Although showrunners envision new classrooms that allow for a broader range of teaching methods, some say that the efficacy of these methods depends on whether Harvard’s teaching staff is prepared to utilize these new spaces and techniques.

“Faculty are the content experts in the material they know and are imparting to students,” Education School Professor Joseph P. Zolner says. “They are not focused on the best ways to impart that knowledge through new forms of media, through new technologies.”

Given their relative lack of awareness of new pedagogical techniques, Zolner says, it is important that faculty members seek out the resources of the Bok Center, which provides training and professional development resources to Harvard teaching staff.

However, Kirby says, senior faculty members across the country rarely go to the teaching centers like the Bok Center for remedial work, though those who teach HarvardX courses have recently utilized the Center’s resources.

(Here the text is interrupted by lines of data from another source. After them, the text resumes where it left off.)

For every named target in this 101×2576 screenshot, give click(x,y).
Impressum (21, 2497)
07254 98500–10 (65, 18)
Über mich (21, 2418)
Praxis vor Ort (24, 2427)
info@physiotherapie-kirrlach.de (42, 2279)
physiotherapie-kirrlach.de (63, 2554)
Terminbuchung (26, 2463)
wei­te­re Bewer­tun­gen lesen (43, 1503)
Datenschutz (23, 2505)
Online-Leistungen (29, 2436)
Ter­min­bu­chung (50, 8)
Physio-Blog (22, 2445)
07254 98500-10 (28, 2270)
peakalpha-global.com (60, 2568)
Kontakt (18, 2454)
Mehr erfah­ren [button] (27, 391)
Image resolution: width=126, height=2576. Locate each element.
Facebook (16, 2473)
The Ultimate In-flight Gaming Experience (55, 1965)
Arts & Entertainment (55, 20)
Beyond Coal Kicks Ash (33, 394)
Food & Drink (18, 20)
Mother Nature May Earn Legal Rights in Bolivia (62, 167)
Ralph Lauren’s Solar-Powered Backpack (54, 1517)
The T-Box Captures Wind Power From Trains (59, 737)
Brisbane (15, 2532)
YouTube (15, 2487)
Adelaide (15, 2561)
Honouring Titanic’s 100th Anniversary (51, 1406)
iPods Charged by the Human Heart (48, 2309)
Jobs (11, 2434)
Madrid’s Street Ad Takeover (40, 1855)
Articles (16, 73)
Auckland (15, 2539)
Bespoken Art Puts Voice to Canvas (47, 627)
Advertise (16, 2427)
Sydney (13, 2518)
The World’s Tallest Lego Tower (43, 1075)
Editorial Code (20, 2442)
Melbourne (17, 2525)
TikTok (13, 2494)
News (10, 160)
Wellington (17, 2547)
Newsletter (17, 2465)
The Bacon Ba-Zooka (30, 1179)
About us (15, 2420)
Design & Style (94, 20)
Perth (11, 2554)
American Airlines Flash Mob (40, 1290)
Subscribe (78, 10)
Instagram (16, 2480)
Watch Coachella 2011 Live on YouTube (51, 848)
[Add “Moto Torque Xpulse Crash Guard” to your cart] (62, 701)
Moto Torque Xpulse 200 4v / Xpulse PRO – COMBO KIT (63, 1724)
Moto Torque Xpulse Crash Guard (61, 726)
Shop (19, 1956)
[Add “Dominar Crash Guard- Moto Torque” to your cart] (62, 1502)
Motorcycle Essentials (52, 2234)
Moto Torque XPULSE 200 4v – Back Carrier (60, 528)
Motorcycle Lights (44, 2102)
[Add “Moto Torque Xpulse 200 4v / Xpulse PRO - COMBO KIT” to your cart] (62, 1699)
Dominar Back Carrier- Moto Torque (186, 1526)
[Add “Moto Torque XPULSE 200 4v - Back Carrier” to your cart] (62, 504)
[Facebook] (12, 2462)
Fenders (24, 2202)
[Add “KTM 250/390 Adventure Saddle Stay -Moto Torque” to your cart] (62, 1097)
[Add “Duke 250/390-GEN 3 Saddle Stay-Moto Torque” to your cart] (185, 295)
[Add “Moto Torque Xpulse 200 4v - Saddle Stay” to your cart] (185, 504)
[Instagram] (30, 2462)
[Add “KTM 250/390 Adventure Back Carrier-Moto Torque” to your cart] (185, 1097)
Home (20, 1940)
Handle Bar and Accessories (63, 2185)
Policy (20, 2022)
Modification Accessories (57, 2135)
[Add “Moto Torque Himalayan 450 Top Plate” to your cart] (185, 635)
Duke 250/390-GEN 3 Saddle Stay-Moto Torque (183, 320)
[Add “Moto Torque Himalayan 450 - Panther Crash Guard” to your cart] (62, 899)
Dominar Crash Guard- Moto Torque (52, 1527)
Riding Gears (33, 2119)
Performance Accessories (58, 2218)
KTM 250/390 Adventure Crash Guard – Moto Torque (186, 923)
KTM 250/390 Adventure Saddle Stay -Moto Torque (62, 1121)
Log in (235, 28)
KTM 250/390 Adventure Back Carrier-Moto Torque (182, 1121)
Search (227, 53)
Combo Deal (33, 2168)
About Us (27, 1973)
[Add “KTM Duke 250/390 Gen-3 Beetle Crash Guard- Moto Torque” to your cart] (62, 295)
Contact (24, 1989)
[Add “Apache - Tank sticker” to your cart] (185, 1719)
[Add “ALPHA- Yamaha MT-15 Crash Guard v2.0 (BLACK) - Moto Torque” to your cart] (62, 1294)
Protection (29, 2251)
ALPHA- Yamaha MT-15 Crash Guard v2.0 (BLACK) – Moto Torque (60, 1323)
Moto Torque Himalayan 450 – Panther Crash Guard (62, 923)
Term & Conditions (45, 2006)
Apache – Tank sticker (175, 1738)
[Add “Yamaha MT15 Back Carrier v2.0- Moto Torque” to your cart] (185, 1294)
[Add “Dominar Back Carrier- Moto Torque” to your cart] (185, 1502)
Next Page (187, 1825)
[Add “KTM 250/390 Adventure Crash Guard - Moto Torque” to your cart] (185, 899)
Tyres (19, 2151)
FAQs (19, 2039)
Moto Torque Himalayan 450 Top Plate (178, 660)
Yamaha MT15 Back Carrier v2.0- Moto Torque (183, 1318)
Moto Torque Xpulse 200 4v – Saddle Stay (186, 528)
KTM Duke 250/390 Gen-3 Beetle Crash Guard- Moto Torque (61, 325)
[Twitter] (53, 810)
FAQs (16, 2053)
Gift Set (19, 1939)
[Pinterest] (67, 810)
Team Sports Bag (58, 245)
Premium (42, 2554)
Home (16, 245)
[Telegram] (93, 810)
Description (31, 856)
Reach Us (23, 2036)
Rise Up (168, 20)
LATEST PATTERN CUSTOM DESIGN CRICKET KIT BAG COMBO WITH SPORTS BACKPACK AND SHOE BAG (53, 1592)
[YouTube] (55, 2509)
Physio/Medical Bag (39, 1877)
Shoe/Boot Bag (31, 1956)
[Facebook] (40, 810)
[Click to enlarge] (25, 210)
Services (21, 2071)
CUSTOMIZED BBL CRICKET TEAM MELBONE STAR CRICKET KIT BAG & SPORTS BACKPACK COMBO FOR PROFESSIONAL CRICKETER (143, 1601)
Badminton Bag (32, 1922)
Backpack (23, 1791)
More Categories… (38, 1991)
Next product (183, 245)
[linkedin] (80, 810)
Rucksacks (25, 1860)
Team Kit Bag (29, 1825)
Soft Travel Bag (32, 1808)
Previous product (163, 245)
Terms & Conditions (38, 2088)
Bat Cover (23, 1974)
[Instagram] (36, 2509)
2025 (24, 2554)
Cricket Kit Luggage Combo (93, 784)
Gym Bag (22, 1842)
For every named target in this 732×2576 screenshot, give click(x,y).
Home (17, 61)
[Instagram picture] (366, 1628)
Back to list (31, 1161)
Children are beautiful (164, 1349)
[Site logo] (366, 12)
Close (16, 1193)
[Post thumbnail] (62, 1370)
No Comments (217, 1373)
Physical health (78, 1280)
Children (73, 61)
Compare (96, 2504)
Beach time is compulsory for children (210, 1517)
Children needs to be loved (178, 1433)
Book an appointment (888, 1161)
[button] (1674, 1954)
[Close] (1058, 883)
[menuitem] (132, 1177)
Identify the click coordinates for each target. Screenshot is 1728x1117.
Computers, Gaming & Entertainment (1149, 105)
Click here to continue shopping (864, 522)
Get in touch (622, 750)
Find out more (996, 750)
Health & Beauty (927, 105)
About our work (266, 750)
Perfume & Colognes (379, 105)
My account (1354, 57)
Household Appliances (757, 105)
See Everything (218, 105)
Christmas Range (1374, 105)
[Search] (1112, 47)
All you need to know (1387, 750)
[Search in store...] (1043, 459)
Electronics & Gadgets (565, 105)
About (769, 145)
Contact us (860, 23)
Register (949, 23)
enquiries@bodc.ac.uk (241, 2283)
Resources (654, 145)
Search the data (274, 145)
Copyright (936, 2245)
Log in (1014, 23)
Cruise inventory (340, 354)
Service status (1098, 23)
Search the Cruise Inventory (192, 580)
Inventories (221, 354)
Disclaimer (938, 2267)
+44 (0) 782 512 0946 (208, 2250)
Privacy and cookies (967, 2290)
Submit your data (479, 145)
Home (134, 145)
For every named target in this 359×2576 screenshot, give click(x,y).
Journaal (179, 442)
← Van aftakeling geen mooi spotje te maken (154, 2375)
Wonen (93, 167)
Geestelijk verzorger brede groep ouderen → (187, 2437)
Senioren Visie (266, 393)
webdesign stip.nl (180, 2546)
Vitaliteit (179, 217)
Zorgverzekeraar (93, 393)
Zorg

Despite increased use of the Bok Center by these senior faculty members, some still question how large the dividends of HarvardX—another of the campaign’s priorities—will be.

Criticizing the administration’s prioritization of HarvardX both inside and out of the capital campaign’s context, a number of faculty members have raised concerns about the special attention the online education platform has recently received.

In May 2013, 58 faculty members wrote a letter to FAS Dean Michael D. Smith, urging him to convene a faculty committee to oversee FAS’s involvement with HarvardX and to help determine if the platform aligns with the school’s educational goals.

“It is our responsibility to ensure that HarvardX is consistent with our commitment to our students on campus, and with our academic mission,” the signatories wrote.

Hall, one of the letter’s signatories, cautions that HarvardX, while with potential benefits, might distract faculty members away from their on campus students.

“It can easily lead to situations where you as a faculty member can fool yourself into thinking you can do something that really counts as teaching on that kind of scale,” he says.

He and others also warn that by asking undergraduates to rely on HarvardX rather than in-person lectures, students’ educational experience might be impaired.

“Any kind of course that you hope will have some kind of transformative effect on the students, it’s just not going to happen when a student takes a course online,” Hall says, explaining that HarvardX materials must be used in tandem with in-class engagement to have any benefit.

As faculty members continue to explore new methods of teaching and capital campaign money is slated to fund further experimentation, Zolner says that it is important to keep in mind the true role of technology in bringing the Harvard education into the 21st century.

Explaining that while it can greatly benefit pedagogy, Zolner says technology in and of itself is not the improvement. “Technology is an infrastructure. It’s not the solution, it’s the means,” he says. “We need to make sure that the technology tail does not end up wagging the teaching-and-learning dog.”